Big Query - Conversion for repeated fields of BigDecimal and Array[Byte] are handled differently by the JSONStreamWriter
agrawal-siddharth opened this issue · comments
Environment details
- Specify the API at the beginning of the title. For example, "BigQuery: ...").
General, Core, and Other are also allowed as types - OS type and version: Linux
- Java version: 1.8
- version(s): 2.31.0
Steps to reproduce
Conversion for repeated fields of BigDecimal and Array[Byte] are handled differently by the JSONStreamWriter. Repeated fields should use the same serialization path as non-repeated.
Code example
Table schema is:
0 = name: "a", type: NUMERIC, mode: REQUIRED
1 = name: "b", type: BYTES, mode: REQUIRED
2 = name: "c", type: BYTES, mode: REQUIRED
3 = name: "aa", type: NUMERIC, mode: REPEATED
4 = name: "bb", type: BYTES, mode: REPEATED
5 = name: "cc", type: BYTES, mode: REPEATED
Sample Scala code is:
case class SerializationIssuesRow(
a: BigDecimal,
b: Array[Byte],
c: ByteString,
aa: List[BigDecimal],
bb: List[Array[Byte]],
cc: List[ByteString],
)
val streamName = s"projects/${tableId.getProject}/datasets/${tableId.getDataset}/tables/${tableId.getTable}/streams/_default"

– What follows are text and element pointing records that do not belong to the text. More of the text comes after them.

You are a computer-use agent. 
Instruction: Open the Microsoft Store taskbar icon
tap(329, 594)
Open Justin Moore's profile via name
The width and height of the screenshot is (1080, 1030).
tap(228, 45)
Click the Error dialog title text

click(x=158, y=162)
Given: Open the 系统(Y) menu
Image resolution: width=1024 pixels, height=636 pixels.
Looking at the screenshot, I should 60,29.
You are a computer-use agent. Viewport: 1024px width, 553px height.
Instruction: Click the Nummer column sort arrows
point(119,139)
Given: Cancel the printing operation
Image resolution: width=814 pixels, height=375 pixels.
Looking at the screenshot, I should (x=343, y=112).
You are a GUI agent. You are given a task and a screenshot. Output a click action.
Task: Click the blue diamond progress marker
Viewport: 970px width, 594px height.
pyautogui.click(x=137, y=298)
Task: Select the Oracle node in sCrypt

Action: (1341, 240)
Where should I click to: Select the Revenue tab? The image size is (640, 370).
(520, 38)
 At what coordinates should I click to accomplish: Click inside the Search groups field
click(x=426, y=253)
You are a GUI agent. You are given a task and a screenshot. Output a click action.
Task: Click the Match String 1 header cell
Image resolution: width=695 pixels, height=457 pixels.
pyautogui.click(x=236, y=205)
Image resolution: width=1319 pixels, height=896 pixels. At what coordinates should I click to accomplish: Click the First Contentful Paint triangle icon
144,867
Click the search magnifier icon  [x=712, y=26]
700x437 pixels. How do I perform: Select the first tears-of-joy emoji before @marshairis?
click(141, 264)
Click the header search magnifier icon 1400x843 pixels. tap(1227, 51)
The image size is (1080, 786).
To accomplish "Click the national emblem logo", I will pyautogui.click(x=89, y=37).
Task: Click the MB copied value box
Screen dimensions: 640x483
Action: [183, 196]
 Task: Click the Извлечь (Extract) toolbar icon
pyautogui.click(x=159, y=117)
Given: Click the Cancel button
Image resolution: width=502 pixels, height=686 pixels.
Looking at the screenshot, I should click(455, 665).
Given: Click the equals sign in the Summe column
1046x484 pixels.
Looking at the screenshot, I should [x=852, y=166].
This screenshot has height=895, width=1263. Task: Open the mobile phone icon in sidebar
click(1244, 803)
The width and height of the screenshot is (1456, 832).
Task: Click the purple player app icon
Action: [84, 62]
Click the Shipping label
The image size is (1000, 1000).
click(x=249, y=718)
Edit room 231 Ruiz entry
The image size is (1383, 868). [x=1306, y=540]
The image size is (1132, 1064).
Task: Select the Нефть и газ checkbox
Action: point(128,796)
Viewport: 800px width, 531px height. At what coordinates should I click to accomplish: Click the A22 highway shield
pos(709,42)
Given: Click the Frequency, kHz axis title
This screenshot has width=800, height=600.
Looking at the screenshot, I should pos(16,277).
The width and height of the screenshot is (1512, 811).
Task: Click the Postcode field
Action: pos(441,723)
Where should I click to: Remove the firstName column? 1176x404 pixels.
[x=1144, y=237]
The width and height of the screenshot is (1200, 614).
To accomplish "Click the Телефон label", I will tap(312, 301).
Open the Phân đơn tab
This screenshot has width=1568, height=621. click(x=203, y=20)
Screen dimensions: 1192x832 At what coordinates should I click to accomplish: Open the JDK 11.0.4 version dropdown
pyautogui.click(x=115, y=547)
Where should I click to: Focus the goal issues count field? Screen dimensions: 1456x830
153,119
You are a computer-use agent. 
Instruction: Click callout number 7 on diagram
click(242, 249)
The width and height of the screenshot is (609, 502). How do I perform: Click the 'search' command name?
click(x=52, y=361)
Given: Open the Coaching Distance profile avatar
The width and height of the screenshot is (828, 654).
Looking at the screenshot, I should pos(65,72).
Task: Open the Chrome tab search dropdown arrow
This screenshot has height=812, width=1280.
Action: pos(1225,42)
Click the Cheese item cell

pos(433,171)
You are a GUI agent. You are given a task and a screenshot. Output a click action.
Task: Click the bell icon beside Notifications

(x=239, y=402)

val schema: TableSchema = serializationIssuesFmt.schema.toStorageSchema
val bigqueryWriteClient: BigQueryWriteClient = ctx.bqw
val streamWriter: JsonStreamWriter = JsonStreamWriter.newBuilder(streamName, schema, bigqueryWriteClient,).build()
val data = SerializationIssuesRow(
BigDecimal(1.1),
"b".getBytes(StandardCharsets.UTF_8),
ByteString.copyFrom("c", StandardCharsets.UTF_8),
List(BigDecimal(1.1), BigDecimal(2.2)),
List("bb1".getBytes(StandardCharsets.UTF_8), "bb2".getBytes(StandardCharsets.UTF_8)),
List(ByteString.copyFrom("cc1", StandardCharsets.UTF_8), ByteString.copyFrom("cc2", StandardCharsets.UTF_8)),
)
// SUCCEEDS
val jsonArrayDifferentInnerSerialization = new JSONArray()
jsonArrayDifferentInnerSerialization.put({
val obj = new JSONObject()
obj.put("a",
bigquery.storage.v1.BigDecimalByteStringEncoder.encodeToNumericByteString(data.a.bigDecimal))
obj.put("b", ByteString.copyFrom(data.b))
obj.put("c", data.c)
obj.put("aa", {
val arr = new JSONArray()
data.aa.foreach { a =>
arr.put(a.bigDecimal.toString)
}
arr
})
obj.put("bb", {
val arr = new JSONArray()
data.bb.foreach { b =>
arr.put(b)
}
arr
})
obj.put("cc", {
val arr = new JSONArray()
data.cc.foreach { c =>
arr.put(c.toByteArray)
}
arr
})
obj
})
streamWriter.append(jsonArrayDifferentInnerSerialization)
// FAILS
val jsonArraySameSerialization = new JSONArray()
jsonArraySameSerialization.put({
val obj = new JSONObject()
obj.put("a",
bigquery.storage.v1.BigDecimalByteStringEncoder.encodeToNumericByteString(data.a.bigDecimal))
obj.put("b", ByteString.copyFrom(data.b))
obj.put("c", data.c)
obj.put("aa", {
val arr = new JSONArray()
data.aa.foreach { a =>
arr.put(bigquery.storage.v1.BigDecimalByteStringEncoder.encodeToNumericByteString(a.bigDecimal))
}
arr
})
obj.put("bb", {
val arr = new JSONArray()
data.bb.foreach { b =>
arr.put(ByteString.copyFrom(b))
}
arr
})
obj.put("cc", {
val arr = new JSONArray()
data.cc.foreach { c =>
arr.put(c)
}
arr
})
obj
})
streamWriter.append(jsonArraySameSerialization)
Notice that the SUCCEEDS example uses different serialization methods for the base types and nested inner types.